→ Dokument:
Irgendwie passte am Sonntagnachmittag, zu Beginn des dritten und letzten Wettkampftages der nationalen Meisterschaften, bei François Grailet alles perfekt zusammen. Im Vergleich zum Samstag hatte es bereits ein wenig abgekühlt. Die angekündigten Gewitter waren jedoch noch nicht über das neue Leichtathletikstadion gezogen, aber dennoch bereits deutlich zu spüren. Die optimalen Wetterbedingungen für eine schnelle Zeit, denn auch der Wind spielte in die Karten und war noch nicht zu stark. All dies wusste der Hürdensprinter zu nutzen – und wie!

→ Arbeitsauftrag A:
Gib aus dem Bericht über François Grailet den Abschnitt von „Irgendwie passte am“ bis „nutzen – und wie!“ wortgetreu wieder.
→ Arbeitsauftrag B:
Prüfe anhand des Berichts über François Grailet, ob die folgenden Aussagen zutreffen, und beantworte jede mit Ja oder Nein samt dem wörtlichen Beleg: (i) Die Meisterschaften erstreckten sich über drei Wettkampftage. (ii) Am Sonntag war es wärmer als am Samstag. (iii) Die Gewitter waren am Sonntagnachmittag bereits über das Stadion gezogen.
Die Auflistung wird zur Bearbeitung nicht benötigt.

→ Datensatzinhalt:

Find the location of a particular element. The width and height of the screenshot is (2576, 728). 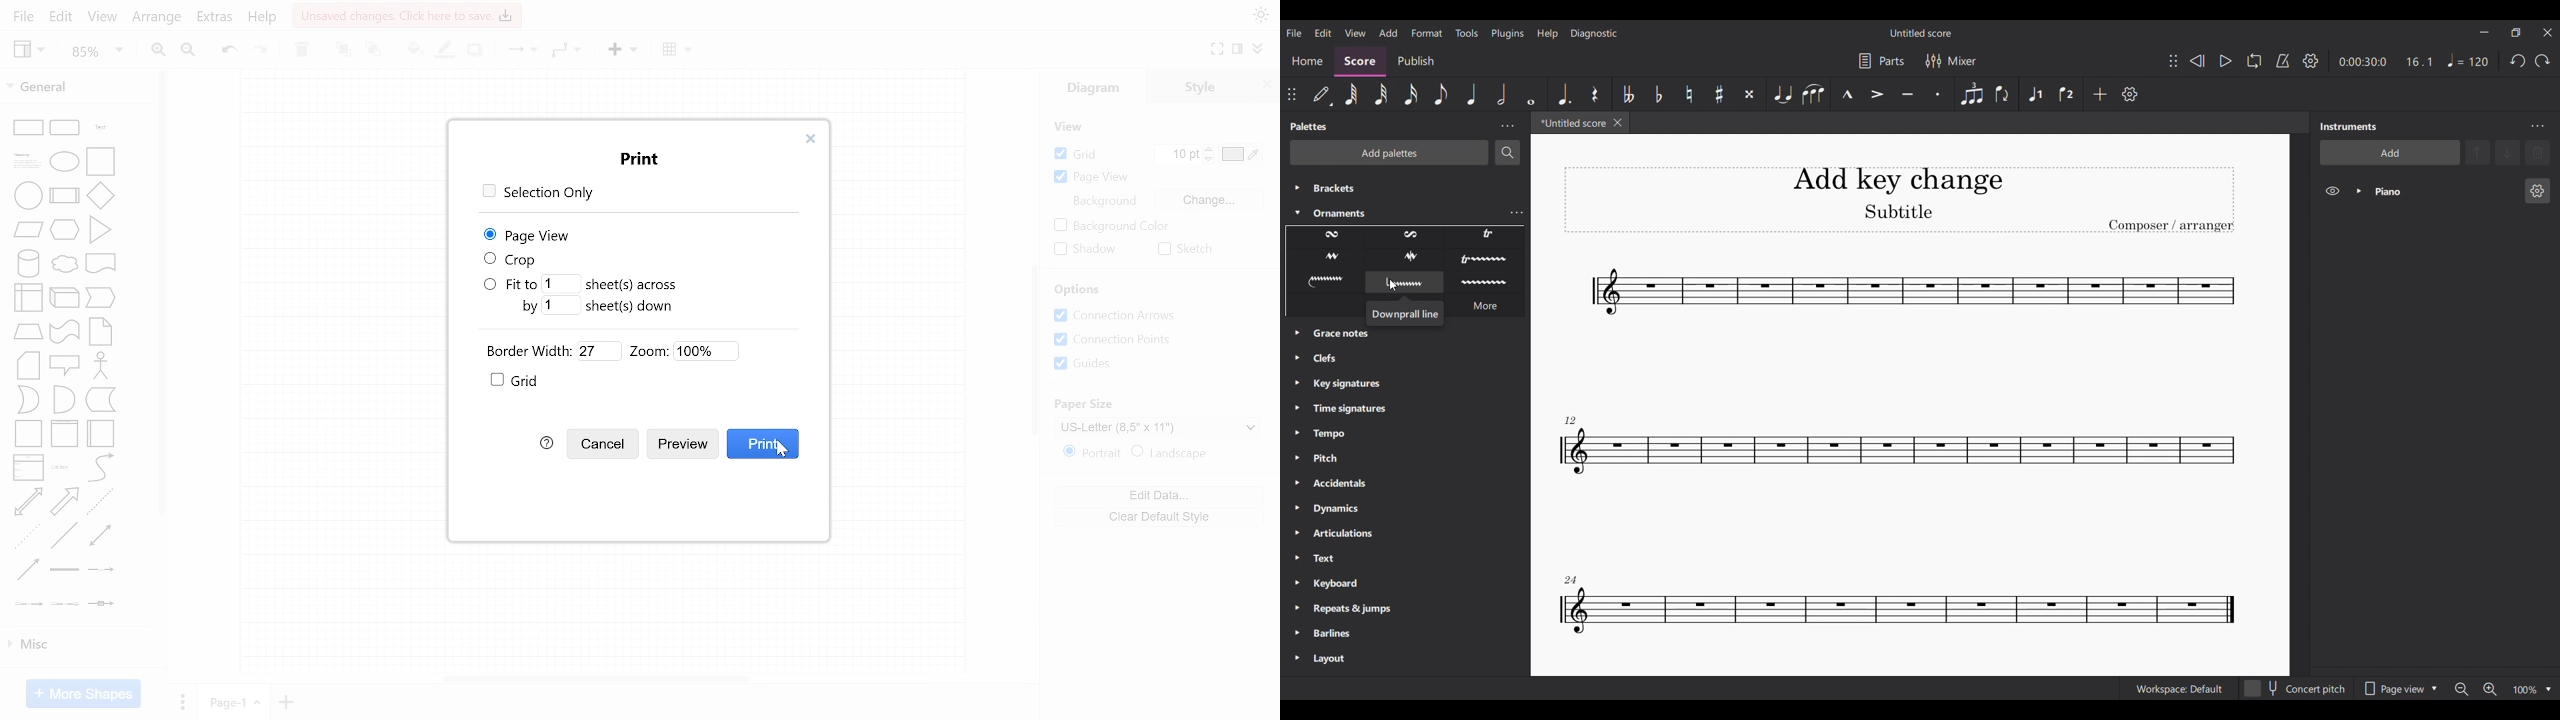

More shapes is located at coordinates (83, 693).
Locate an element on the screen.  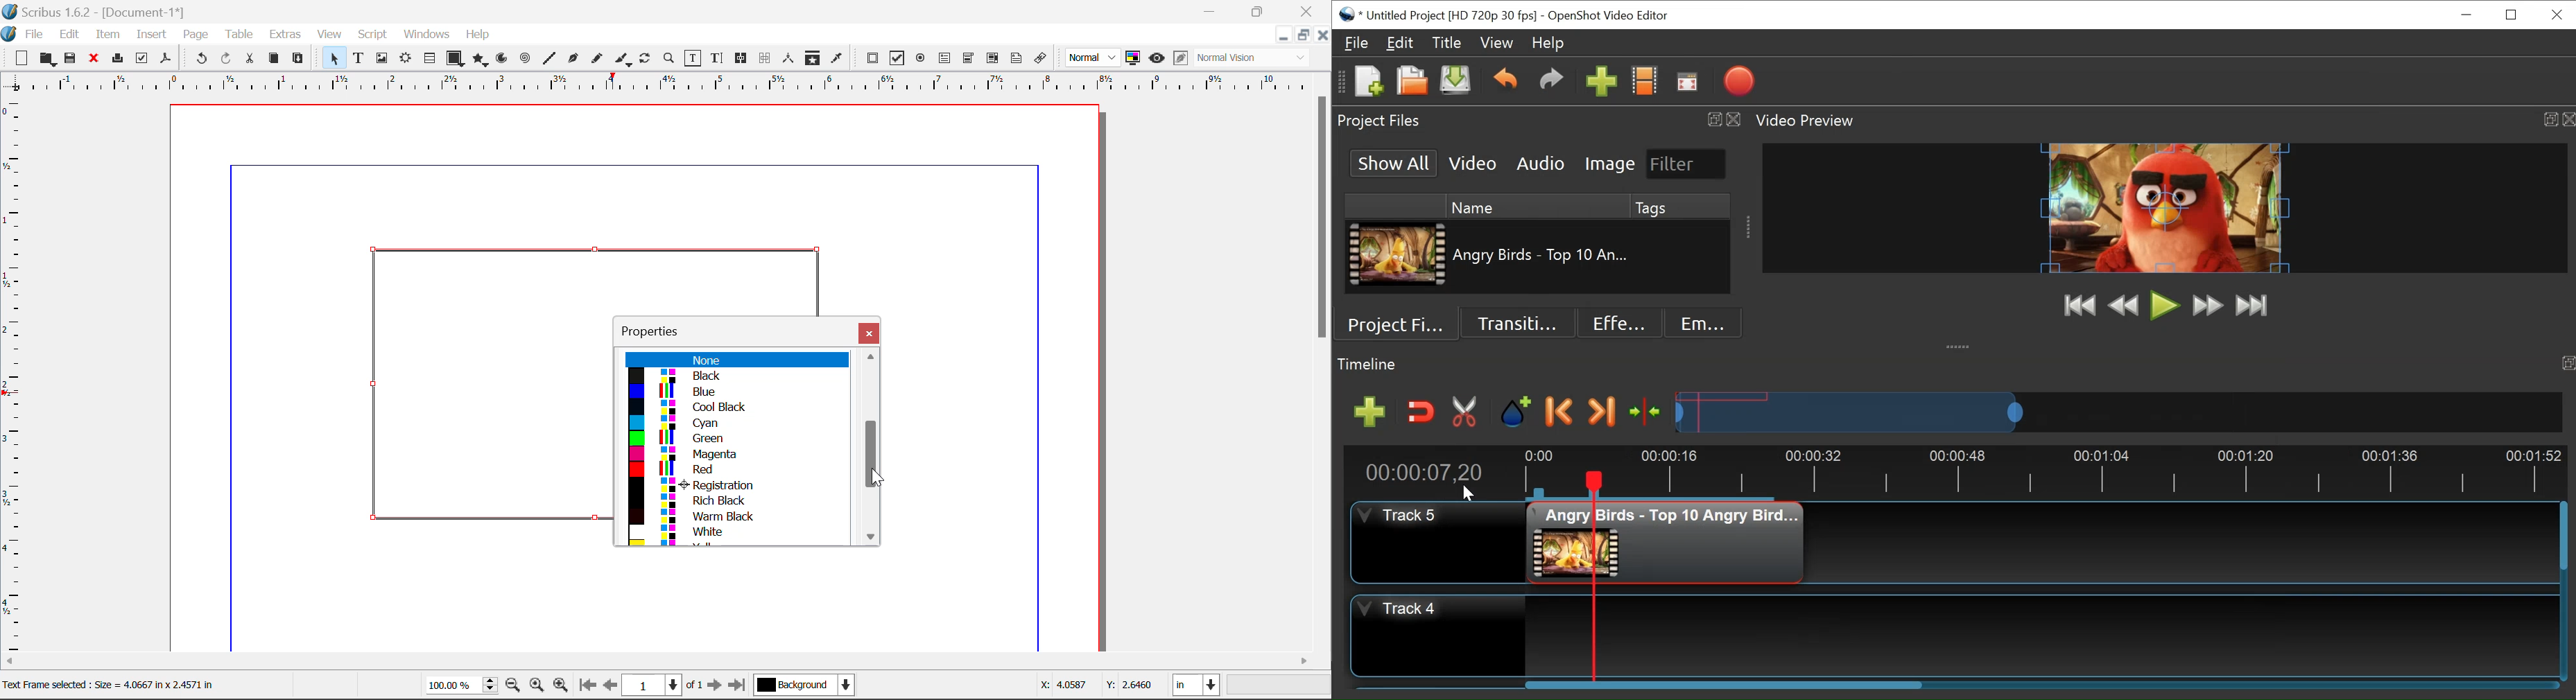
Arc is located at coordinates (503, 60).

→ Vollständige Lösung A:
Irgendwie passte am Sonntagnachmittag, zu Beginn des dritten und letzten Wettkampftages der nationalen Meisterschaften, bei François Grailet alles perfekt zusammen. Im Vergleich zum Samstag hatte es bereits ein wenig abgekühlt. Die angekündigten Gewitter waren jedoch noch nicht über das neue Leichtathletikstadion gezogen, aber dennoch bereits deutlich zu spüren. Die optimalen Wetterbedingungen für eine schnelle Zeit, denn auch der Wind spielte in die Karten und war noch nicht zu stark. All dies wusste der Hürdensprinter zu nutzen – und wie!

→ Vollständige Lösung B:
(i) Ja: „zu Beginn des dritten und letzten Wettkampftages der nationalen Meisterschaften“
(ii) Nein: „Im Vergleich zum Samstag hatte es bereits ein wenig abgekühlt.“
(iii) Nein: „Die angekündigten Gewitter waren jedoch noch nicht über das neue Leichtathletikstadion gezogen“